↓

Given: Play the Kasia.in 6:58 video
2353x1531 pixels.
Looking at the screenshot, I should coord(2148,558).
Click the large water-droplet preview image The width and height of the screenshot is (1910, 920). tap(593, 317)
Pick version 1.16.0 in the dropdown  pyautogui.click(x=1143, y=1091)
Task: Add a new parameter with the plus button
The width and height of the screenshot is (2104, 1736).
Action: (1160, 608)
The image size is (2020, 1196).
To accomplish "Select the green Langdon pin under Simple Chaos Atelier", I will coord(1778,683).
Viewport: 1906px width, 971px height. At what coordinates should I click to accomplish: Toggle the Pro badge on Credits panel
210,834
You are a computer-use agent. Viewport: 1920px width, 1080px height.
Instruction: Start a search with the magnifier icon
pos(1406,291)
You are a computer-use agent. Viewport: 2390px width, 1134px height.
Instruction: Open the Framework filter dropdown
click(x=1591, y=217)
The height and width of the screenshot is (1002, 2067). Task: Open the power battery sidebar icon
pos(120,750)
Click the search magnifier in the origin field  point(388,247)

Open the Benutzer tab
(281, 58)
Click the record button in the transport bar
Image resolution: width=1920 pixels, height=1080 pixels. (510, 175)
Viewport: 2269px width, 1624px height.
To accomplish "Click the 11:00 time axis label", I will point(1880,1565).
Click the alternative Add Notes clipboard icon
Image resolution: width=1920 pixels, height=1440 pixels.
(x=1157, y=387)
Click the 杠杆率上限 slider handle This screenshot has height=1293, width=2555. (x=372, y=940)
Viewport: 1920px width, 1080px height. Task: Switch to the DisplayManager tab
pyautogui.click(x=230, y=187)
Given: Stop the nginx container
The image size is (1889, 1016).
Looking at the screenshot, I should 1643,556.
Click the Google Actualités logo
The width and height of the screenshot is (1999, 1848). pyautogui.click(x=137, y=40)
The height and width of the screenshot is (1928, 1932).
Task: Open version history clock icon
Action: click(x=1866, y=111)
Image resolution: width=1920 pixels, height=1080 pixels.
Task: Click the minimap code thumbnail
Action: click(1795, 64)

↑

ASSIGNMENT = Nothing but the lines from the start of the data above through the line with "Pick version 1.16.0" should appear in your answer, copied exactly.

EXPECTED OUTPUT =
Given: Play the Kasia.in 6:58 video
2353x1531 pixels.
Looking at the screenshot, I should coord(2148,558).
Click the large water-droplet preview image The width and height of the screenshot is (1910, 920). tap(593, 317)
Pick version 1.16.0 in the dropdown  pyautogui.click(x=1143, y=1091)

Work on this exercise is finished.